● **Problem to solve**: Using the records provided below, locate and copy each line that contains the word "button".

• • •

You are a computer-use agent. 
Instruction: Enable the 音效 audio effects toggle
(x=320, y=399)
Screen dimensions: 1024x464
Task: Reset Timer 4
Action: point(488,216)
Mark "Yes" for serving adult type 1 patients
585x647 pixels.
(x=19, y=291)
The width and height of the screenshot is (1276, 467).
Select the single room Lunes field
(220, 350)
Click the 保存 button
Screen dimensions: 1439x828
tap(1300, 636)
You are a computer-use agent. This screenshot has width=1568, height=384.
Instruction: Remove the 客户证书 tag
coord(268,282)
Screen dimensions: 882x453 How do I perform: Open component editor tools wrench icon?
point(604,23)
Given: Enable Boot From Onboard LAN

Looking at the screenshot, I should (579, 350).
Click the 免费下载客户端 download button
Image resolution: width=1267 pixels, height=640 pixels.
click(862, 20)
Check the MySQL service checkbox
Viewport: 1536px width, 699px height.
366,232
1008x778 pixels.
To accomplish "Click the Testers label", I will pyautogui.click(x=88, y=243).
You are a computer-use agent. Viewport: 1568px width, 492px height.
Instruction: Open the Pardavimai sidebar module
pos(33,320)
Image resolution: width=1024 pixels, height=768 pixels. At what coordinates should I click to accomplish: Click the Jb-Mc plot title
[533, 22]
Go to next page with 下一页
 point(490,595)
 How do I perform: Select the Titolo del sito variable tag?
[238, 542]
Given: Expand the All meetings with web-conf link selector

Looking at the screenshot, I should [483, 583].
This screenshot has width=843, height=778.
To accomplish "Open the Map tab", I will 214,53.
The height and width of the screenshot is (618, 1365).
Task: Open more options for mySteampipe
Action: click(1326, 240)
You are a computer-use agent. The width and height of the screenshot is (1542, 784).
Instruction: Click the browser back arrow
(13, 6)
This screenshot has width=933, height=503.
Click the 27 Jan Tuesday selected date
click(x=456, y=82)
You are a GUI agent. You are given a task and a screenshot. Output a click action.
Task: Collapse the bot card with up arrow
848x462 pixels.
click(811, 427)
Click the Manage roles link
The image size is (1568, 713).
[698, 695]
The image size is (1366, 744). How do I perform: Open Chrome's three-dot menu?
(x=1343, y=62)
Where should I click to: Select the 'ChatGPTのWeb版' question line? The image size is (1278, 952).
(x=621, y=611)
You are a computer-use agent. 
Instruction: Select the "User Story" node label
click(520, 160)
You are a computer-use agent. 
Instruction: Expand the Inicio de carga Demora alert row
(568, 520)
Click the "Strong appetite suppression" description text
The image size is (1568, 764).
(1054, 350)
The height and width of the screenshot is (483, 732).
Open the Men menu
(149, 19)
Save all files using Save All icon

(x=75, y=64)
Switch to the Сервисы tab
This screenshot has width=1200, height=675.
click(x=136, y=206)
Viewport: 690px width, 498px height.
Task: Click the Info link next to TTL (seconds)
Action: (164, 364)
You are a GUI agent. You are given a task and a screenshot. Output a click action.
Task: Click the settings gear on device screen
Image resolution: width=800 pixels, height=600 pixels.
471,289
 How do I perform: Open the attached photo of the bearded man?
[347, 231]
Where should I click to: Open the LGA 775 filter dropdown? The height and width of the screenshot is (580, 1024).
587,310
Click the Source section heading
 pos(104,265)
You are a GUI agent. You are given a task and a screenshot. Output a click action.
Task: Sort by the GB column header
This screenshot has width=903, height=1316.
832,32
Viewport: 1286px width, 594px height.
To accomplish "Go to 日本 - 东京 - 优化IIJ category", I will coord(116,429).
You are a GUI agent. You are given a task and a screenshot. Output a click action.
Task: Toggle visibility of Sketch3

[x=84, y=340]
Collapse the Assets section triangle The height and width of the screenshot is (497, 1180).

• • •

● **Task response**:
Click the 保存 button
Click the 免费下载客户端 download button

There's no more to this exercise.